Stored records:
□ □ □
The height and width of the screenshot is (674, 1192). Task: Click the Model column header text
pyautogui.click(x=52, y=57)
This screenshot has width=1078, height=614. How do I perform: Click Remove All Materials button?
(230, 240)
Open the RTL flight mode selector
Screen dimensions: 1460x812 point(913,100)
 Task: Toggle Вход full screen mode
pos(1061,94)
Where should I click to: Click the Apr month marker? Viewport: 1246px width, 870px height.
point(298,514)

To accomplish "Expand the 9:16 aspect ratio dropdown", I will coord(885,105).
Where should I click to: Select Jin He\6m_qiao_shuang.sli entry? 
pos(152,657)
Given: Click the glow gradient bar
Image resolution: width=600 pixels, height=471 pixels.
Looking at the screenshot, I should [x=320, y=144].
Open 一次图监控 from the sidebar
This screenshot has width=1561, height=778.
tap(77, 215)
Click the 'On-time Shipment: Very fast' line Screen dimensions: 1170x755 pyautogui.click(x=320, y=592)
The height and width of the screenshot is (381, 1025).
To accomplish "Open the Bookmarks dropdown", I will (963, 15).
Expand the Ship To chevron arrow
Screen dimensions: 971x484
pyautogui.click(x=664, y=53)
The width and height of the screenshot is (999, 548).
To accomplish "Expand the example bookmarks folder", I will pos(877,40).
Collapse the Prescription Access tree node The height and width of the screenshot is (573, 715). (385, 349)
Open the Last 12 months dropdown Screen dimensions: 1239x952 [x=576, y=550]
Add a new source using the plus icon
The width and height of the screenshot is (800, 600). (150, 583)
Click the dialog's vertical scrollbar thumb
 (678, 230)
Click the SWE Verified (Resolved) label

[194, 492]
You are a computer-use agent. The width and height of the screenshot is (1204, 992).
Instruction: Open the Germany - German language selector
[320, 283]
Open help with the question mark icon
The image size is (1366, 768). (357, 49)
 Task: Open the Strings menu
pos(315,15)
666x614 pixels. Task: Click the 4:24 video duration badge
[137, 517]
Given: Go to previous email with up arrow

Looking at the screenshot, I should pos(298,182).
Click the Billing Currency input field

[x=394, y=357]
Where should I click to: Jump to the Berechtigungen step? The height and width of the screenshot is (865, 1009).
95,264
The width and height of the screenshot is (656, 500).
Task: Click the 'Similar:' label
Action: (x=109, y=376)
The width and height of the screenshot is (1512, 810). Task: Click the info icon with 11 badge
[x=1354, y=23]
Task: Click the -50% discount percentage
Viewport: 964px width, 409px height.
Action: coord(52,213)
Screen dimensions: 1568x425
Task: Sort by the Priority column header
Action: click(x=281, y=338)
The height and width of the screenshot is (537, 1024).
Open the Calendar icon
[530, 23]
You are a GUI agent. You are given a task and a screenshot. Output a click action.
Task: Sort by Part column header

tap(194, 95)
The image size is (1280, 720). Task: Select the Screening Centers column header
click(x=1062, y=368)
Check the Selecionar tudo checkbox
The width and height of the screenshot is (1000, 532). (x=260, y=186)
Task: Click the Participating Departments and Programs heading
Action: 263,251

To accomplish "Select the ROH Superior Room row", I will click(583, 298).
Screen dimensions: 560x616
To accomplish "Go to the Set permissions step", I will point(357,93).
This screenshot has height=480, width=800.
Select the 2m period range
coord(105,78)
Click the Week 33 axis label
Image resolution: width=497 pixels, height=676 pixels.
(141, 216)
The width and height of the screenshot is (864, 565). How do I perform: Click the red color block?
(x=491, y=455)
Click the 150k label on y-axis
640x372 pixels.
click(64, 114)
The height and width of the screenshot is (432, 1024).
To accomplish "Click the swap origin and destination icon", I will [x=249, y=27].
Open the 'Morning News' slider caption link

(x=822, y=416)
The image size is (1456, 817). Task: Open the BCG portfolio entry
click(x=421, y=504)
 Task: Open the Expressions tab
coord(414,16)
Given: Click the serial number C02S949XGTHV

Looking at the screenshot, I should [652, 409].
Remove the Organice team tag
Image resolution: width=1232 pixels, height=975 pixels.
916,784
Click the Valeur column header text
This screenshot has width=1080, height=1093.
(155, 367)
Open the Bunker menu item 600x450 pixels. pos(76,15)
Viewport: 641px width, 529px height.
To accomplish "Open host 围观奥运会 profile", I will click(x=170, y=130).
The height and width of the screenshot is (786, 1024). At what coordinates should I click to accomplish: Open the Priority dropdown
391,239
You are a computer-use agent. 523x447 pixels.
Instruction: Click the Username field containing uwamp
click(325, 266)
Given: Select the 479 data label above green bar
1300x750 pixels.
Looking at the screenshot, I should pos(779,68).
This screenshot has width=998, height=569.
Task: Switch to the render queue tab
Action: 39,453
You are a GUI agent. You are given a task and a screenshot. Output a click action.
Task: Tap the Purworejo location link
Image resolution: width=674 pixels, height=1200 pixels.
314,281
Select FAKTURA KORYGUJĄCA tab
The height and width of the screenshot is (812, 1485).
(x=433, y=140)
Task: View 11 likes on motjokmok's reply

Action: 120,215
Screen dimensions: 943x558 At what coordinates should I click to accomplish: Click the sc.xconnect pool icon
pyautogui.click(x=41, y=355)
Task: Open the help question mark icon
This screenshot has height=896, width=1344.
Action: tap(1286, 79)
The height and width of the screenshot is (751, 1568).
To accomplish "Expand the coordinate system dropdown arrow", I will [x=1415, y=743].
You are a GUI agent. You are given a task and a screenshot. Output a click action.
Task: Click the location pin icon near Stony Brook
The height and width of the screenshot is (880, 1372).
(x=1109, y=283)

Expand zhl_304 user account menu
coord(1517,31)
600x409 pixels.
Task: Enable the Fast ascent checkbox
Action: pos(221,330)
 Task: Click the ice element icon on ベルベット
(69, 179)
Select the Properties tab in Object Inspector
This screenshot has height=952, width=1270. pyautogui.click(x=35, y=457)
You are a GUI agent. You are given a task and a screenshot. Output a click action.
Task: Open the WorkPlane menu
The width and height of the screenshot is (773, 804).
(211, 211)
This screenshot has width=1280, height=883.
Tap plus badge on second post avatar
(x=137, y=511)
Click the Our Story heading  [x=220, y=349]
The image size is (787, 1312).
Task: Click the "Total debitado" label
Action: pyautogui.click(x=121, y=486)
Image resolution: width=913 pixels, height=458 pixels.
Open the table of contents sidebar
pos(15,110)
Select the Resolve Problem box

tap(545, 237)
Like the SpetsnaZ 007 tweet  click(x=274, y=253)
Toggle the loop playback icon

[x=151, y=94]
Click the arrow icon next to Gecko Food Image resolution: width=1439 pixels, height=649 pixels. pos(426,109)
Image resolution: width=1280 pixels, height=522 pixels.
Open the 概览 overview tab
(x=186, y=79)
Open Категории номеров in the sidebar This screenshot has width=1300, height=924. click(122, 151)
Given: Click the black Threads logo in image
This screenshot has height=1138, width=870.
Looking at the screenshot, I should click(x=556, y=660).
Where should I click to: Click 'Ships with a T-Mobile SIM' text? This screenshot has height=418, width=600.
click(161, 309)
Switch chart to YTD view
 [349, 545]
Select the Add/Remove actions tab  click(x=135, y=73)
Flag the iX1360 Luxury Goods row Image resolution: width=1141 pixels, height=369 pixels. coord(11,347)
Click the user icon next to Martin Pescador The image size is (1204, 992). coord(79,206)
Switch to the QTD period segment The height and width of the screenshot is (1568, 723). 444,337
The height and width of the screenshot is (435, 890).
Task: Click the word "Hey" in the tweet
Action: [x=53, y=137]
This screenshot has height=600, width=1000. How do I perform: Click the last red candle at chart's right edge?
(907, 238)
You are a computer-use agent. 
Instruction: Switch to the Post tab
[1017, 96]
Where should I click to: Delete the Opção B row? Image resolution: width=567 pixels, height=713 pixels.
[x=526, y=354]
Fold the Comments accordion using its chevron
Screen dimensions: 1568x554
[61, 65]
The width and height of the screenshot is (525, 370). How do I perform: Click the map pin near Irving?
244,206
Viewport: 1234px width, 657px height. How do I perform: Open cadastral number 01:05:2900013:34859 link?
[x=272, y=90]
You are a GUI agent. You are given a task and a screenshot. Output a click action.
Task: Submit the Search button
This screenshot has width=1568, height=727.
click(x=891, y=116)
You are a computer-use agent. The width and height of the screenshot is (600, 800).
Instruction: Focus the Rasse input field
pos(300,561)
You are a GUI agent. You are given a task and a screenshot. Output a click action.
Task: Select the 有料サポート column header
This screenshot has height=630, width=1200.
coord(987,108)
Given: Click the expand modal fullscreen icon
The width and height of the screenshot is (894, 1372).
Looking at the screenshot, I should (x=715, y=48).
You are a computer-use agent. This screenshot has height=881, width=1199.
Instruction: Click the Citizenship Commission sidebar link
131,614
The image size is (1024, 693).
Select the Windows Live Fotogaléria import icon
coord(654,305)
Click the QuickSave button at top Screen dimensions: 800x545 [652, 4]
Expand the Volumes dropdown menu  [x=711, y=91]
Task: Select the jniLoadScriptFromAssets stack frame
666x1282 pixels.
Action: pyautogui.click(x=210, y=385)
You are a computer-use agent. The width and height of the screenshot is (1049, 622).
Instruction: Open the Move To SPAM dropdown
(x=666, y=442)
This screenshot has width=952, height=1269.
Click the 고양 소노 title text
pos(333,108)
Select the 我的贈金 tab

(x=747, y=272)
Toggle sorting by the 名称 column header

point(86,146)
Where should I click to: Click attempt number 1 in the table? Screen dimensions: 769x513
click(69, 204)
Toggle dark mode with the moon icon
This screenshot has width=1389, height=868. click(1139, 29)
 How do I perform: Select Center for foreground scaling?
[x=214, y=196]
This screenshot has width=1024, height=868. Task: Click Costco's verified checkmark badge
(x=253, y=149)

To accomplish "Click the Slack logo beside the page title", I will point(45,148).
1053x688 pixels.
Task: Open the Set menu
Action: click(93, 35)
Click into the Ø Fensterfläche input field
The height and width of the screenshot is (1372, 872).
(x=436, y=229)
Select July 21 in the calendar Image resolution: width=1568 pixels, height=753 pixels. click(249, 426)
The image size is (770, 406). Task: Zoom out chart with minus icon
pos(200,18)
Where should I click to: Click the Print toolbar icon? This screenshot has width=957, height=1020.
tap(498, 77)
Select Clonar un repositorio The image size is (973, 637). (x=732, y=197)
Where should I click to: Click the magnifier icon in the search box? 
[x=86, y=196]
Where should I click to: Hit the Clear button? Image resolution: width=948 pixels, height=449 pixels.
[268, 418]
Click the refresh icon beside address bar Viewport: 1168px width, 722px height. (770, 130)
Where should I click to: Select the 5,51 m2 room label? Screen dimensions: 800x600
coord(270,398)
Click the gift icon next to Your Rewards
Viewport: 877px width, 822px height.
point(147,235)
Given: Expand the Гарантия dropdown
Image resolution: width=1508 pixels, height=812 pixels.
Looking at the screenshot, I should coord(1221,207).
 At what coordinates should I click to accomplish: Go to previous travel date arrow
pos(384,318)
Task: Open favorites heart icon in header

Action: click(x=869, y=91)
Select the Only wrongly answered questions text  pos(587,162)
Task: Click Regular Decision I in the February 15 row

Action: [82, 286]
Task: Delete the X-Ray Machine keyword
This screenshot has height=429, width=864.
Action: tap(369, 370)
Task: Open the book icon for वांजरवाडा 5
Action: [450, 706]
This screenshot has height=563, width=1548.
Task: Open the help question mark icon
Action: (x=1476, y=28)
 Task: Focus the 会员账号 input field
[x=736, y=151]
□ □ □
TASK BRIEF: Beginning with the line that has "Task: Click the ice element icon on ベルベット" and ending with the line that has "Given: Click the black Threads logo in image", set down the lines above exactly and include no others.

RESPONSE BELOW:
 Task: Click the ice element icon on ベルベット
(69, 179)
Select the Properties tab in Object Inspector
This screenshot has height=952, width=1270. pyautogui.click(x=35, y=457)
You are a GUI agent. You are given a task and a screenshot. Output a click action.
Task: Open the WorkPlane menu
The width and height of the screenshot is (773, 804).
(211, 211)
This screenshot has width=1280, height=883.
Tap plus badge on second post avatar
(x=137, y=511)
Click the Our Story heading  [x=220, y=349]
The image size is (787, 1312).
Task: Click the "Total debitado" label
Action: pyautogui.click(x=121, y=486)
Image resolution: width=913 pixels, height=458 pixels.
Open the table of contents sidebar
pos(15,110)
Select the Resolve Problem box

tap(545, 237)
Like the SpetsnaZ 007 tweet  click(x=274, y=253)
Toggle the loop playback icon

[x=151, y=94]
Click the arrow icon next to Gecko Food Image resolution: width=1439 pixels, height=649 pixels. pos(426,109)
Image resolution: width=1280 pixels, height=522 pixels.
Open the 概览 overview tab
(x=186, y=79)
Open Категории номеров in the sidebar This screenshot has width=1300, height=924. click(122, 151)
Given: Click the black Threads logo in image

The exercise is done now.